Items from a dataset
-- Opening Marker --

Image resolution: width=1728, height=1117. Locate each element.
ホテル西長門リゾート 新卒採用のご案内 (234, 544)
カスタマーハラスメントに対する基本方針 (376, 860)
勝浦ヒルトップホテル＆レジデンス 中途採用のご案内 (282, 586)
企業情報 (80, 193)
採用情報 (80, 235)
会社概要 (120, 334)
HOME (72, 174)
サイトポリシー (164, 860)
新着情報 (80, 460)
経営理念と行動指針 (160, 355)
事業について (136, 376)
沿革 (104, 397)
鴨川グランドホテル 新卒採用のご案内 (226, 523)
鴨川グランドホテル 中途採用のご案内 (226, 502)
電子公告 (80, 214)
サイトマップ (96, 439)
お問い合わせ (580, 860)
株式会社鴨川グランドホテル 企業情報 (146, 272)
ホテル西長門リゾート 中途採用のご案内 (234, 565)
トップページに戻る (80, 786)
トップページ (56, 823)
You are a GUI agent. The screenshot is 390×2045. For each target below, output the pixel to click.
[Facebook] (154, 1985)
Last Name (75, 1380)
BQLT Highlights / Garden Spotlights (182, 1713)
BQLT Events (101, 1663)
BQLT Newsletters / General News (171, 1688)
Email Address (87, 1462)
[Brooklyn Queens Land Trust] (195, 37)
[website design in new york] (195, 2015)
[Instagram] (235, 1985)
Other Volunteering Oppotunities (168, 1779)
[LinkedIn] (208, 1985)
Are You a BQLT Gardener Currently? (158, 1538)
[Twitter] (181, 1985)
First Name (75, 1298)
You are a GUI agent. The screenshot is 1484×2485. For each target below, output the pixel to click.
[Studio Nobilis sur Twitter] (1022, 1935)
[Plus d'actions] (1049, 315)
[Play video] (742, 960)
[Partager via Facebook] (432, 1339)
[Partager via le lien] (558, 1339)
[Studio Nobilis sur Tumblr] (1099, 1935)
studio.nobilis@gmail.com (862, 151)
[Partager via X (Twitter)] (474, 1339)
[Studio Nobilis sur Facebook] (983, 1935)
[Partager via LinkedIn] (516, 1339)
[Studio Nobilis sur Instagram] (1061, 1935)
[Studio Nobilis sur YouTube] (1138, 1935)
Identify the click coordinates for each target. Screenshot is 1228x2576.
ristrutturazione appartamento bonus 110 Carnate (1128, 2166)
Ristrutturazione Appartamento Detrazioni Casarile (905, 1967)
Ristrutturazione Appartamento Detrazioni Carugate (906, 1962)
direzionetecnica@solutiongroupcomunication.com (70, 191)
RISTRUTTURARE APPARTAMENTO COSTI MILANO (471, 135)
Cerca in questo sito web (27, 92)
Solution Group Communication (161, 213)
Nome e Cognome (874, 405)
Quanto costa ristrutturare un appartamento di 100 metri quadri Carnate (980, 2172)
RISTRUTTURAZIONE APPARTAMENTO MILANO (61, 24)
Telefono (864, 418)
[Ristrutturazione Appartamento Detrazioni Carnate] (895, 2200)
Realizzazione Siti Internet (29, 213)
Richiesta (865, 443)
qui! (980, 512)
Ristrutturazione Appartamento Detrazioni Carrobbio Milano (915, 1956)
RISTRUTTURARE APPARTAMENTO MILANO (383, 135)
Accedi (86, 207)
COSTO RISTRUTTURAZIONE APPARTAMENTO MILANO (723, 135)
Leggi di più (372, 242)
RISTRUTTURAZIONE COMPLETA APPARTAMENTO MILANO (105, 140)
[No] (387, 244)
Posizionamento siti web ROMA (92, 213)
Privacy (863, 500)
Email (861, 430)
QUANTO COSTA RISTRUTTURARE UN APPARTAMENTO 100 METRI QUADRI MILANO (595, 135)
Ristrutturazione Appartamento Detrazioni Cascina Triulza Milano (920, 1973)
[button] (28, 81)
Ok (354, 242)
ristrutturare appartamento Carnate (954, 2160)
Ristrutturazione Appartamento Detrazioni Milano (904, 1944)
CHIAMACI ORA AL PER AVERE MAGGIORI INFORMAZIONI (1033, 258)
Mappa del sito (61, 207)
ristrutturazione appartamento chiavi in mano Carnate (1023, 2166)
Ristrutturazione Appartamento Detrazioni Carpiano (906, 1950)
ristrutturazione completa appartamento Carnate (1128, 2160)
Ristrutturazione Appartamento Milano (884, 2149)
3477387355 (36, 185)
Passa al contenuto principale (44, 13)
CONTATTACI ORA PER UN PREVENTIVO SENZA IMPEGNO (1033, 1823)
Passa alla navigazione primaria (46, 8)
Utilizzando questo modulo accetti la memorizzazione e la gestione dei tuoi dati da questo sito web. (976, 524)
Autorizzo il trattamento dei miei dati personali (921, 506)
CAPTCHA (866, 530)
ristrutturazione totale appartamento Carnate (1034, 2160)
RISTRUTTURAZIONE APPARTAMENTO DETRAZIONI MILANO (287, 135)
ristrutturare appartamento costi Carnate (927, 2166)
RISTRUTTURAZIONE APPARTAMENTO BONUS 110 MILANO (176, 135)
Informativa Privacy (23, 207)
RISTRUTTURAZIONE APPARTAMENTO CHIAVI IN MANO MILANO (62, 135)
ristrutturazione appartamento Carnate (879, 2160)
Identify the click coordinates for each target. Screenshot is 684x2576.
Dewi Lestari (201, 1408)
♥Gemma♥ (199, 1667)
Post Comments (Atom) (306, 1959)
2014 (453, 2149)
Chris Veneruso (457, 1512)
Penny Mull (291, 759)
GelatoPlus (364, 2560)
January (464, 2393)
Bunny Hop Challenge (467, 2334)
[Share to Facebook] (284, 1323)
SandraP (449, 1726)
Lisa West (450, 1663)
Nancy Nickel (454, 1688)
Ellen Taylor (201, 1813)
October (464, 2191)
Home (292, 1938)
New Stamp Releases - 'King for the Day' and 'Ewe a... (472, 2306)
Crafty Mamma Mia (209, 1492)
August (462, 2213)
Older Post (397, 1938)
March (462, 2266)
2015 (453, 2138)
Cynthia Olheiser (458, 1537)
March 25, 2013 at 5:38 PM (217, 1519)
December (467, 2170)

-- Closing Marker --

Please copy, exactly and with nothing else, the lines above beginning at the line that has "カスタマーハラスメントに対する基本方針 (376, 860)" and ending with the line that has "BQLT Events (101, 1663)".

カスタマーハラスメントに対する基本方針 (376, 860)
勝浦ヒルトップホテル＆レジデンス 中途採用のご案内 (282, 586)
企業情報 (80, 193)
採用情報 (80, 235)
会社概要 (120, 334)
HOME (72, 174)
サイトポリシー (164, 860)
新着情報 (80, 460)
経営理念と行動指針 (160, 355)
事業について (136, 376)
沿革 (104, 397)
鴨川グランドホテル 新卒採用のご案内 (226, 523)
鴨川グランドホテル 中途採用のご案内 (226, 502)
電子公告 (80, 214)
サイトマップ (96, 439)
お問い合わせ (580, 860)
株式会社鴨川グランドホテル 企業情報 (146, 272)
ホテル西長門リゾート 中途採用のご案内 (234, 565)
トップページに戻る (80, 786)
トップページ (56, 823)
You are a GUI agent. The screenshot is 390×2045. For each target below, output the pixel to click.
[Facebook] (154, 1985)
Last Name (75, 1380)
BQLT Highlights / Garden Spotlights (182, 1713)
BQLT Events (101, 1663)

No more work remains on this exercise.